Top of Data for processing
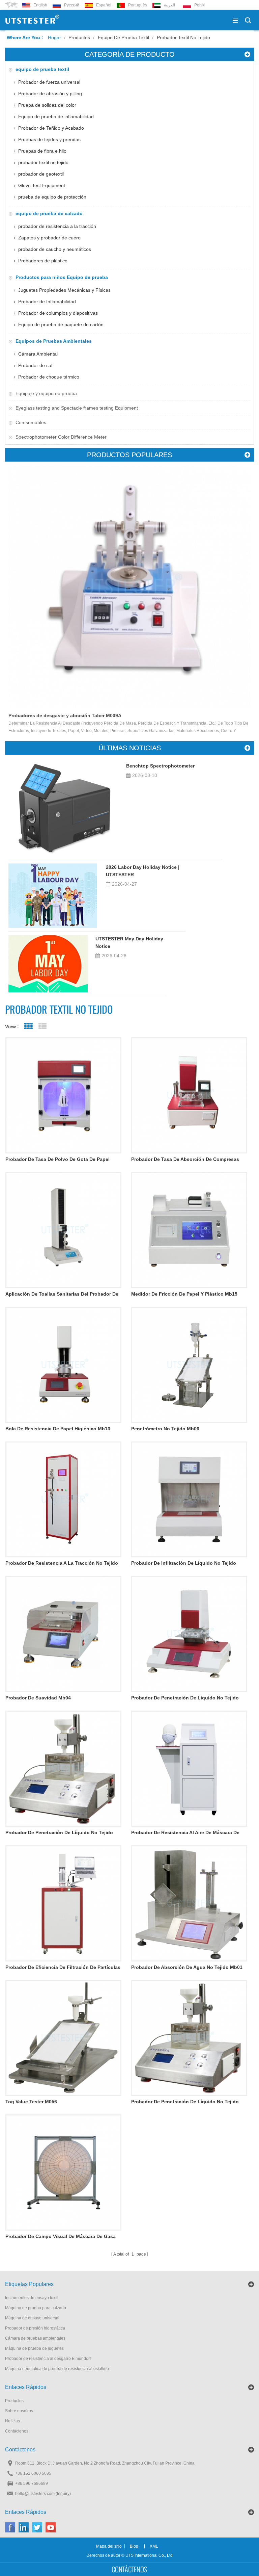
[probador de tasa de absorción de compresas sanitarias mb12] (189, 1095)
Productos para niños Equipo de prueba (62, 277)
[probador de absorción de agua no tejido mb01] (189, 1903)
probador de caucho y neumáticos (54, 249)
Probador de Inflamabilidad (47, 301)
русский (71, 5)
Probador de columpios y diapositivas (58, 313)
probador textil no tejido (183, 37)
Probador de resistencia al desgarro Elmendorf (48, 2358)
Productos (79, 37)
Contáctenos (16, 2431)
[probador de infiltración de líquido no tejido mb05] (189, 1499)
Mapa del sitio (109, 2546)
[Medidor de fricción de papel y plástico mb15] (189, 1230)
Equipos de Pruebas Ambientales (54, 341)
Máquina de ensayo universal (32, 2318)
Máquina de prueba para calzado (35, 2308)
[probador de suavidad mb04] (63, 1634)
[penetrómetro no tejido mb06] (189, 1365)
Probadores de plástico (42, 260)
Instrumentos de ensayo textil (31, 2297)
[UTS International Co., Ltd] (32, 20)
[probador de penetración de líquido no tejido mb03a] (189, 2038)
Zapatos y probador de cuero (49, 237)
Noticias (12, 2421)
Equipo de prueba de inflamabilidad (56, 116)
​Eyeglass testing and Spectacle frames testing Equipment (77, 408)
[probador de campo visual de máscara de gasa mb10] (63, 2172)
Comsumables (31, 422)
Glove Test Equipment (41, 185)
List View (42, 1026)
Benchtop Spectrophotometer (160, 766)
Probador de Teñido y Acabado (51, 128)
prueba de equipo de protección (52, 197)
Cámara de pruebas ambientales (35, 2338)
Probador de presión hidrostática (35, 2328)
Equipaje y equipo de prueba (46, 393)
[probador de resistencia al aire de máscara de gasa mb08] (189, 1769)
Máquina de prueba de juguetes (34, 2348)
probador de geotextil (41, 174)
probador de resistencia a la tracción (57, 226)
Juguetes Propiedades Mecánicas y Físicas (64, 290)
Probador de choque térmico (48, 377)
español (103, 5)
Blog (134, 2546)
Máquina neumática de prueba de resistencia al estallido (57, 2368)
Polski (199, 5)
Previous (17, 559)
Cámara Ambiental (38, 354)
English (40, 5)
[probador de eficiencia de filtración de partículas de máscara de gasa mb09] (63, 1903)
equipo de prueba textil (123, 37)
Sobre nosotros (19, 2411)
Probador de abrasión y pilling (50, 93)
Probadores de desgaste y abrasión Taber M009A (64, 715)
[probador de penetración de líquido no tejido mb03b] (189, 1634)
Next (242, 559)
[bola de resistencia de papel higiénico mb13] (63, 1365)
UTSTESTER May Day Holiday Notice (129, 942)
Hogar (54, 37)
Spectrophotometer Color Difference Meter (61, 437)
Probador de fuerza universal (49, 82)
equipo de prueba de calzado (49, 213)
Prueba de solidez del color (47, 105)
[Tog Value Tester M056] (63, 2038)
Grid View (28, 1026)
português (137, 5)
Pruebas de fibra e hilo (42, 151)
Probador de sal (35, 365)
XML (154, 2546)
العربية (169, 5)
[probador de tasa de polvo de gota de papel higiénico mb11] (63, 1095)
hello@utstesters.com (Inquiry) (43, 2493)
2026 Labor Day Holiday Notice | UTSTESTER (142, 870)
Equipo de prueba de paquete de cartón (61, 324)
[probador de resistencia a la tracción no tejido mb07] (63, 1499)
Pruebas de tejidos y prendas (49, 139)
Bottom of Data for processing
Required work:
First drop every picture, then print the data above exactly as it stands.

Solution for this task:
[probador de tasa de absorción de compresas sanitarias mb12] (189, 1095)
Productos para niños Equipo de prueba (62, 277)
[probador de absorción de agua no tejido mb01] (189, 1903)
probador de caucho y neumáticos (54, 249)
Probador de Inflamabilidad (47, 301)
русский (71, 5)
Probador de columpios y diapositivas (58, 313)
probador textil no tejido (183, 37)
Probador de resistencia al desgarro Elmendorf (48, 2358)
Productos (79, 37)
Contáctenos (16, 2431)
[probador de infiltración de líquido no tejido mb05] (189, 1499)
Mapa del sitio (109, 2546)
[Medidor de fricción de papel y plástico mb15] (189, 1230)
Equipos de Pruebas Ambientales (54, 341)
Máquina de ensayo universal (32, 2318)
Máquina de prueba para calzado (35, 2308)
[probador de suavidad mb04] (63, 1634)
[penetrómetro no tejido mb06] (189, 1365)
Probadores de plástico (42, 260)
Instrumentos de ensayo textil (31, 2297)
[UTS International Co., Ltd] (32, 20)
[probador de penetración de líquido no tejido mb03a] (189, 2038)
Zapatos y probador de cuero (49, 237)
Noticias (12, 2421)
Equipo de prueba de inflamabilidad (56, 116)
​Eyeglass testing and Spectacle frames testing Equipment (77, 408)
[probador de campo visual de máscara de gasa mb10] (63, 2172)
Comsumables (31, 422)
Glove Test Equipment (41, 185)
List View (42, 1026)
Benchtop Spectrophotometer (160, 766)
Probador de Teñido y Acabado (51, 128)
prueba de equipo de protección (52, 197)
Cámara de pruebas ambientales (35, 2338)
Probador de presión hidrostática (35, 2328)
Equipaje y equipo de prueba (46, 393)
[probador de resistencia al aire de máscara de gasa mb08] (189, 1769)
Máquina de prueba de juguetes (34, 2348)
probador de geotextil (41, 174)
probador de resistencia a la tracción (57, 226)
Juguetes Propiedades Mecánicas y Físicas (64, 290)
Probador de choque térmico (48, 377)
español (103, 5)
Blog (134, 2546)
Máquina neumática de prueba de resistencia al estallido (57, 2368)
Polski (199, 5)
Previous (17, 559)
Cámara Ambiental (38, 354)
English (40, 5)
[probador de eficiencia de filtración de partículas de máscara de gasa mb09] (63, 1903)
equipo de prueba textil (123, 37)
Sobre nosotros (19, 2411)
Probador de abrasión y pilling (50, 93)
Probadores de desgaste y abrasión Taber M009A (64, 715)
[probador de penetración de líquido no tejido mb03b] (189, 1634)
Next (242, 559)
[bola de resistencia de papel higiénico mb13] (63, 1365)
UTSTESTER May Day Holiday Notice (129, 942)
Hogar (54, 37)
Spectrophotometer Color Difference Meter (61, 437)
Probador de fuerza universal (49, 82)
equipo de prueba de calzado (49, 213)
Prueba de solidez del color (47, 105)
[Tog Value Tester M056] (63, 2038)
Grid View (28, 1026)
português (137, 5)
Pruebas de fibra e hilo (42, 151)
Probador de sal (35, 365)
XML (154, 2546)
العربية (169, 5)
[probador de tasa de polvo de gota de papel higiénico mb11] (63, 1095)
hello@utstesters.com (Inquiry) (43, 2493)
2026 Labor Day Holiday Notice | UTSTESTER (142, 870)
Equipo de prueba de paquete de cartón (61, 324)
[probador de resistencia a la tracción no tejido mb07] (63, 1499)
Pruebas de tejidos y prendas (49, 139)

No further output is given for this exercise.